In a film culture that has traditionally glorified the "amma sentiment", it's nice to hear the occasional nod to the other parent. Halitha Shameem's Aelay is an "appa sentiment" story, even if what we sense — at first, from Parthi (Manikandan) — is an utter lack of sentiment for his appa. The old man, Muthukutti (Samuthirakani), has died. The Chennai-based Parthi heads back to his village for the last rites, in a bus where a loud movie played all night and a passenger snored all night. Upon reaching his destination, Parthi seems more upset about his lack of sleep than his father having passed on. And we seem to be set for an angsty drama about parents and resentful children, about a man who sold "kuchi ice" for a living and made the neighbourhood kids happy but could not transfer some of that happiness to his own kids.

 But knowing Halitha, we also know it's not going to be just that angsty drama. She may be the best vignette-maker in Tamil cinema today. As she proved so memorably in Poovarasam Peepee and especially Sillu Karupatti, she has a way of taking us so deep into a place that the writing practically becomes an act of anthropology. You don't just see the place, you discover it — and I think this comes from research. We get the feeling that Halitha has a loose "plot" in mind, but before fleshing it out she does what a good investigative journalist does. She returns with so many incidental details that these bits of flavour become their own reason for watching the movie.

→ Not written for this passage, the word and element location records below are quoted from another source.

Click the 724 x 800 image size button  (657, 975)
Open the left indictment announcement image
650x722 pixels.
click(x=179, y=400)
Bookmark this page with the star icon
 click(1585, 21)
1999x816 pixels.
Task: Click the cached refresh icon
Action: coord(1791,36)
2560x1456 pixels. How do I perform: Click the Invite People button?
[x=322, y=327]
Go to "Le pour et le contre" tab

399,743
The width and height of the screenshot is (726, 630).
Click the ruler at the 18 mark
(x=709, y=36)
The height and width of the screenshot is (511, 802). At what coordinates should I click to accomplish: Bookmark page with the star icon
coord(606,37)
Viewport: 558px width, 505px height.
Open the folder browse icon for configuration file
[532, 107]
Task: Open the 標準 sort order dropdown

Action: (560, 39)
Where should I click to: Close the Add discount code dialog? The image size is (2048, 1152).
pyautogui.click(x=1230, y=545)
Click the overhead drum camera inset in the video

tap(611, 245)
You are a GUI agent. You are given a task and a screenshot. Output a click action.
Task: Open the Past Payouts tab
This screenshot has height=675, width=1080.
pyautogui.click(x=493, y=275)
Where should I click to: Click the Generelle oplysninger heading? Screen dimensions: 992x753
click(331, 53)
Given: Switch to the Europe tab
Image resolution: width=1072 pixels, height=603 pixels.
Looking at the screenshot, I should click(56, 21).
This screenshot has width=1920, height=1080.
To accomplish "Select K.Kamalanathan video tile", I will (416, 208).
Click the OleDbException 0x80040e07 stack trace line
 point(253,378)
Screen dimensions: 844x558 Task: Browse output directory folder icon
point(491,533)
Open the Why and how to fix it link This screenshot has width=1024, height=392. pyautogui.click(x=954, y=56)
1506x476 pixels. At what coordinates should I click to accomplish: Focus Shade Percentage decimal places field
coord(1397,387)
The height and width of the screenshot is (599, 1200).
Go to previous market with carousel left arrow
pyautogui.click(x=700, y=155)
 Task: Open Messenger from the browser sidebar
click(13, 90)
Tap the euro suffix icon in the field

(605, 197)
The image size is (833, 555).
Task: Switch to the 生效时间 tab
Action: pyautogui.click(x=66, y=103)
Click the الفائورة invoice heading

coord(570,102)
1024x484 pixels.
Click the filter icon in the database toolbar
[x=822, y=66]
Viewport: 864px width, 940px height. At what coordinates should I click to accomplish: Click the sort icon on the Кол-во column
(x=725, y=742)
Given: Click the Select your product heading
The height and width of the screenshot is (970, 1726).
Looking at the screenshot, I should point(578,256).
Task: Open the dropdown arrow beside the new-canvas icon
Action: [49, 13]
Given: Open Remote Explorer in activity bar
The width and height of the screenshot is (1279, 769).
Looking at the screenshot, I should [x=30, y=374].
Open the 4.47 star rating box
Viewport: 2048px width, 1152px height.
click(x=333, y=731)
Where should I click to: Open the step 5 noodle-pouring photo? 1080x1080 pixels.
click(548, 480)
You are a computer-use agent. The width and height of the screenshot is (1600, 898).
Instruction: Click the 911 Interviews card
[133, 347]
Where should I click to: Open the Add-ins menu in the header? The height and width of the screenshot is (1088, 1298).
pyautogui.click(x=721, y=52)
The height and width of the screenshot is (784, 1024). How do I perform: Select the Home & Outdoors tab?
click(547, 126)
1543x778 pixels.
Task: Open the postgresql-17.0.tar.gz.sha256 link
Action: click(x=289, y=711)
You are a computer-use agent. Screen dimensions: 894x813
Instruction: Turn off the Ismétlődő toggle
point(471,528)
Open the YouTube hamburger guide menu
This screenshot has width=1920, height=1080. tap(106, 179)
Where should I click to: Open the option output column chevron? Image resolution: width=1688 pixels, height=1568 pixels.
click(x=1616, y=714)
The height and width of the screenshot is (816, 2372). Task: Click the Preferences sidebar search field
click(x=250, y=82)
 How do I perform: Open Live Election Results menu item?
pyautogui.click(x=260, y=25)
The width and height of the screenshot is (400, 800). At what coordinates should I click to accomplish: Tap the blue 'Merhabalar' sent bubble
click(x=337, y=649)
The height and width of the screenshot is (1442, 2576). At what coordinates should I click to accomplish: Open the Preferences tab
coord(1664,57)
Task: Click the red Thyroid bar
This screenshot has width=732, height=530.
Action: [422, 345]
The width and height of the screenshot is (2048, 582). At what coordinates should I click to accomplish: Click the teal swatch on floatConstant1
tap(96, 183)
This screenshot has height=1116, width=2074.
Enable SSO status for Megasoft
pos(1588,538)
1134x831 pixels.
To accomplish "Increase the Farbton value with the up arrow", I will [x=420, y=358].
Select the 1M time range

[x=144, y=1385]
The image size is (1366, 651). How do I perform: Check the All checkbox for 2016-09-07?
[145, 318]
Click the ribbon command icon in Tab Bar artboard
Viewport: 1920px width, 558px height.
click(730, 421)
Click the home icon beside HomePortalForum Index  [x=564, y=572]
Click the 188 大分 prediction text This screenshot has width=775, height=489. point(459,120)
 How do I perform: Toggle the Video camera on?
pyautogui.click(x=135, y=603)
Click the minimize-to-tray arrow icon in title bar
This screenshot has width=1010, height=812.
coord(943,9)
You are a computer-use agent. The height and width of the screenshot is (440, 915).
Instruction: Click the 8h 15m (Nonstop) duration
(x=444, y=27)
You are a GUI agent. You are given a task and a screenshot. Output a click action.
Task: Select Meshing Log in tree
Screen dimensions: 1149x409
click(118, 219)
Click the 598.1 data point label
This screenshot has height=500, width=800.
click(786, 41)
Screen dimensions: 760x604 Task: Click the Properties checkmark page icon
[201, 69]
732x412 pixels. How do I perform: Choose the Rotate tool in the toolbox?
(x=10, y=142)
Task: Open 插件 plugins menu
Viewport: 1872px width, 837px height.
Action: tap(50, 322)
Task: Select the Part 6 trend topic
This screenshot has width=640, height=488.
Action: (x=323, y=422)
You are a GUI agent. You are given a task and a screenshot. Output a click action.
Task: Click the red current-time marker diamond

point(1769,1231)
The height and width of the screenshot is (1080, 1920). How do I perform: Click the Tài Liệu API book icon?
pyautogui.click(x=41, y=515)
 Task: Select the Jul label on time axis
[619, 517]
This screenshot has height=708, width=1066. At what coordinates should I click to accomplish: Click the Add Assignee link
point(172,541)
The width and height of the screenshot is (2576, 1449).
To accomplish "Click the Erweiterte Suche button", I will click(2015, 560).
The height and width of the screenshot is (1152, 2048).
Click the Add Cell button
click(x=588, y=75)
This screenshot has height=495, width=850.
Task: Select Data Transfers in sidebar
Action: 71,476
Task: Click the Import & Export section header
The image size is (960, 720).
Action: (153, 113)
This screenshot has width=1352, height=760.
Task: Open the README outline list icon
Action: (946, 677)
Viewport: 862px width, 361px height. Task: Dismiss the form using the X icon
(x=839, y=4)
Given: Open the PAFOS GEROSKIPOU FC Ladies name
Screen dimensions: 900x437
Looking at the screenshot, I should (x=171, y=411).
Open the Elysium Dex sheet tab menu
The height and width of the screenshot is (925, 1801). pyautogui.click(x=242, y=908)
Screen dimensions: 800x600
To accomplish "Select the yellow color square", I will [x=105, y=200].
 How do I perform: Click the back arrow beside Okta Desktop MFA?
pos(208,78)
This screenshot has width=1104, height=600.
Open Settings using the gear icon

We have seen many oppari singers in the movies, but never one who's rushing between appointments (the woman could use a secretary!) and has to be told who this dead man is. The way she transforms this freshly gathered information into a lament that feels as though she knew this man all her life made me laugh out loud. The unhurried pre-intermission portions are wonderful, and exactly what we expect from a "Halitha Shameem movie". There's some clunky staging and the large cast doesn't always hit the mark. (Samuthirakani and Manikandan are just fine, though, as is Kailashnath C, the boy who plays the young Parthi.) But the warmth and humour in the vignettes are irresistible: from the way a gold tooth is lost to an argument with a "fat woman" in a bus, from "child leasing" to a horrific act of chick-icide (that somehow makes you grin).

 Muthukutti is seen in flashbacks. He is, as they say, quite a character, and Halitha manages a very impressive balancing act: she makes us see the man for the casually irresponsible rogue that he is and somehow like him, even as we feel for Parthi and his sister. We see how it's easier, sometimes, to be a better man around other people's children than around your own. And all this comes with a beautifully curated sight-and-sound tour of the village. After about an hour, I felt that the plot would be one about Parthi finally making his peace with his father. I mean, one hardly expects a father in such a story to turn out to be a villain, right?

 But instead, we get two other villains (actual characters), and a third one in the form of a runaway screenplay. It's one thing for a leisurely narrative to want to pick up speed. But here, we go from zero to 600 kmph in what seems like a 10-minute stretch. The vignette-based approach is tossed out, as plot point after plot point kicks in — the second half becomes completely unwieldy, and also (disappointingly) shrill. When a film is melodramatic from start to finish, the high pitch becomes the default tone. But here, you get the feeling everyone (including the composer, Aruldev, with his "quirky" score) has begun to scream.

 Even the once-charming romance (Madhumathi Padmanathan plays Naachiya, Parthi's girlfriend) becomes a dull cliché, the kind where a silly misunderstanding is allowed to fester until the audience turns sore. The way Naachiya learns about a crucial incident seems to have been written by another writer altogether, someone brought in from Mega Serial Land. And more than disappointment, I was left with puzzlement. In Sillu Karupatti, Halitha served up heart-warming content without an iota of excessive sentimentality. Is the overplotting (and overlength) a deliberate attempt to try something else and not be "trapped" in a formula? Because, even with its issues, the film is always watchable. There's always something fresh and interesting and "quirky" enough to match the score, like the father and son giving up a chase while halfway up a tree. But you wish Halitha had leaned one way and stayed that course. Aelay wants to be Poovarasam Peepee with the added tonality of a Pandiraj drama, and I'm not sure anyone is capable of pulling that off.